Kutipan Teks
--- --- ---

2. Pentingnya pendekatan kasuistik
Pendekatan kasuistik yang dimaksud adalah usaha memecahkan kasus-kasus konkrit dibidang moral dengan menerapkan prinsip-prinsip etika umum . Pembahasan kasus merupakan cara yang sangat cocok dalam etika terapan, dan mengungkapkan sesuatu tentang kekhususan argumentasi dalam etika. Pendekatan kasuistik diakui sebagai metode yang efisien untuk mencapai kesepakatan di bidang moral. Biasanya, kalau dimulai dari teori akan sulit mencapai suatu kesepakatan. Penalaran moral memang berbeda dengan penalaran matematis, yang selalu dilkukan dengan cara yang sama, kapan saja dan dimana saja, tak terpengaruh oleh faktor-faktor dari luar.
Dengan pendekatan kasuistik ini, sifat penalaran moral menunjukkan dua hal:
Pertama:  Di suatau pihak kasuistik mengandaikan secara implisi bahwa relativisme moral tidak bias dipertahankan. Jika setiap kasus mempunyai kebenaran etis sendiri, makapendekatan kasuistik tidak perlu lagi. Kasuistik timbul karena ada keyakinan umum bahwa prinsip-prinsip etis itu bersifat universal dan tidak relatif saja terhadap suatu keadaan konkret.

--- --- ---

Daftar Tugas
1. Tolong tentukan apakah tiap pernyataan berikut sesuai dengan teks tentang pendekatan kasuistik, lalu jawab ya atau tidak disertai kutipan kata-kata teks yang menentukan: (a) Pendekatan kasuistik diakui sebagai metode yang efisien untuk mencapai kesepakatan di bidang moral. (b) Penalaran moral sama dengan penalaran matematis. (c) Prinsip-prinsip etis dianggap hanya relatif terhadap keadaan konkret.
2. Salin kata demi kata bagian teks tentang pendekatan kasuistik di antara "Dengan pendekatan kasuistik" dan "suatu keadaan konkret.", termasuk kedua batas itu.
3. Teruskan teks tentang pendekatan kasuistik mulai setelah kalimat terakhir yang tercantum.

Data Masukan
--- --- ---

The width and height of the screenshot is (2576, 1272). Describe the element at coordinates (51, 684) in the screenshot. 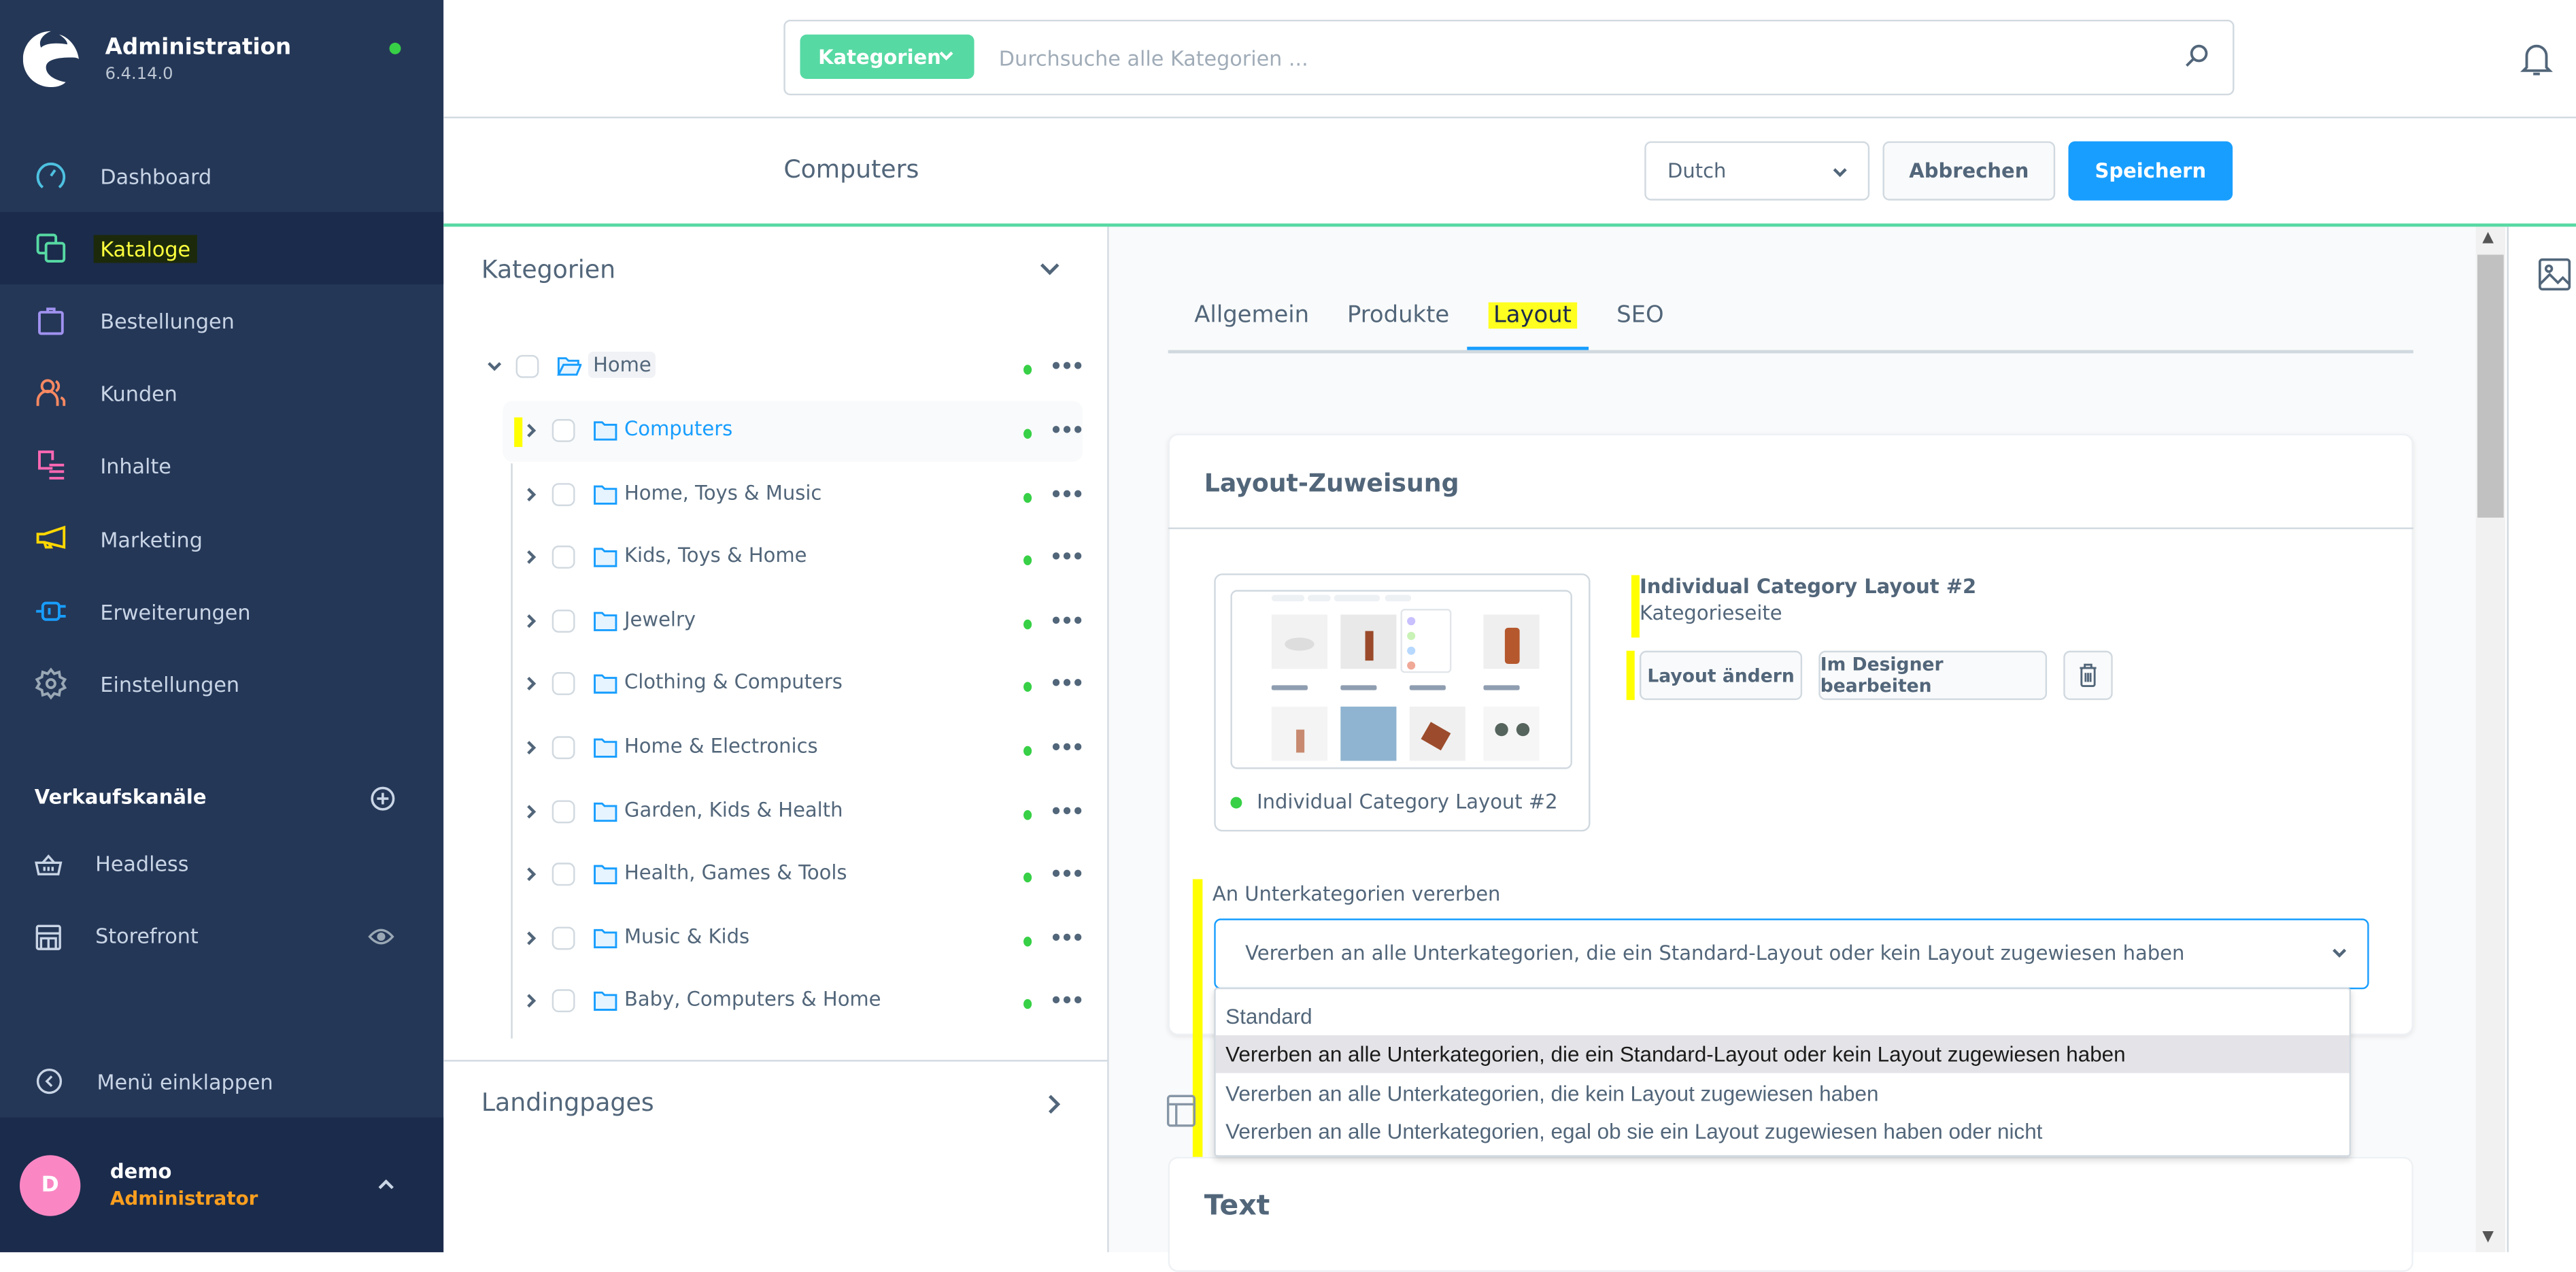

--- --- ---

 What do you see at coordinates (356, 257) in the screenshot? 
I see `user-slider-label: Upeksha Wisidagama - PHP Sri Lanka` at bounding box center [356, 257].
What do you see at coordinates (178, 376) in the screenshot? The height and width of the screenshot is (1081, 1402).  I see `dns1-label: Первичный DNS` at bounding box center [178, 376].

--- --- ---

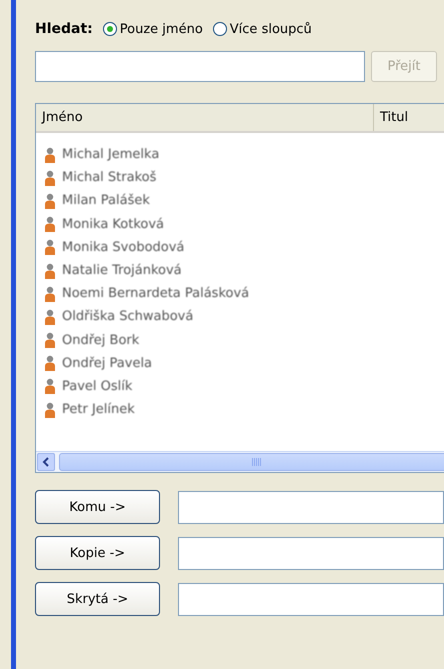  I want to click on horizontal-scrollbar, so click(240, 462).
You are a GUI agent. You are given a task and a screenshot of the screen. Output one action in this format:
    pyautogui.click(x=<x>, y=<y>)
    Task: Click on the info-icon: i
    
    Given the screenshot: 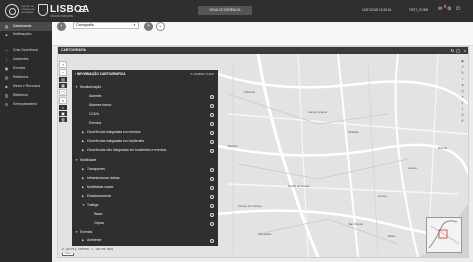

--- --- ---

Daftar Jawaban
1.
(a) Ya: "Pendekatan kasuistik diakui sebagai metode yang efisien untuk mencapai kesepakatan di bidang moral."
(b) Tidak: "Penalaran moral memang berbeda dengan penalaran matematis"
(c) Tidak: "prinsip-prinsip etis itu bersifat universal dan tidak relatif saja terhadap suatu keadaan konkret"

2.
Dengan pendekatan kasuistik ini, sifat penalaran moral menunjukkan dua hal:
Pertama:  Di suatau pihak kasuistik mengandaikan secara implisi bahwa relativisme moral tidak bias dipertahankan. Jika setiap kasus mempunyai kebenaran etis sendiri, makapendekatan kasuistik tidak perlu lagi. Kasuistik timbul karena ada keyakinan umum bahwa prinsip-prinsip etis itu bersifat universal dan tidak relatif saja terhadap suatu keadaan konkret.

3.
Kedua: Umum diterima juga bahwa prinsip-prinsip etis tidak bersifat absolut begitu saja, dan tidak peduli dengan situasi konkret. Sebagaimana arti sebuah kata atau kalimat bias berubah karena konteksnya, demikian juga sifat-sifat suatu masalah etis bias berubah karena situasi khusus yang menandai kasusnya. Etika situasi sangat memperhatikan keunikan setiap situasi. Faktor-faktor spesifik yang menandai suatu situasi tertentu bias sangat bias sangat mempengaruhi penilaian terhadap suatu kasus. Semua kasus tidak sama dan ketidaksamaan ini penting diperhitungkan dalam rangka menerapkan suatu prinsip etika yang berlaku umum.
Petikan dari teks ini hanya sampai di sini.